Information for Promoters

Promoters are people who:

  • carry on a business of letting or otherwise providing space to stallholders
  • for the purpose of running a market or fair
  • at which, any of the stalls are or may be used for the purpose of secondhand dealing.

Although they do not have to be licensed or certified, they do have to fulfil certain requirements imposed on them by the Act.

 

Requirements for promoters

Record keeping requirements

All promoters must keep a "promoters record".

If you are a promoter, your "promoters record" must show, with respect to every market or fair at which you have provide space to stallholders:

  • the date or dates on, or the period during, which the market or fair operates
  • the location of the market or fair.

Your "promoter record" must also show, in relation to every stallholder who proposes to sell secondhand articles or scrap metal at the market or fair, the stallholder's:

  • full name
  • date of birth
  • contact address
  • contact number, if any
  • signature.

You must also record:

  • if the stallholder holds a licence or certificate, the number of that licence or certificate; and
  • if the stallholder does not hold a licence or certificate, a record of how the promoter verified the identity of the stallholder.

Verifying the identity of the stallholder

For the purposes of a "promoters record" there are only two acceptable ways of verifying a stallholder's identity. Those are by:

  • sighting the person's authorised identification; or
  • personal knowledge.

If, as a promoter, you choose to verify a person's identity from personal knowledge and incorrectly record any of these details in your "promoters record" you will be deemed to have made a false entry.

Storage of "promoters record"

You must keep your "promoters record" for 12 months from the date of the market or fair to which it relates.

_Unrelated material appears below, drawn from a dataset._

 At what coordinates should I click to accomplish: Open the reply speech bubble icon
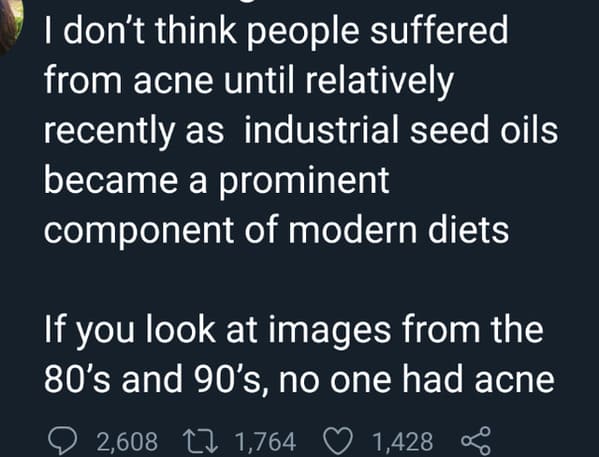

You must also, when required to do so by a member of Police make and give that copy of all, or part of your "promoters record" to Police.

Offences relating to promoters

If you are a promoter you would commit an offence, and attract, on conviction, a fine of up to $10,000, if you:

  • failed to record all the details required in your "promoters record";
  • made a false entry on your "promoters record"; and
  • failed to give Police a copy of your "promoters record" or any part thereof.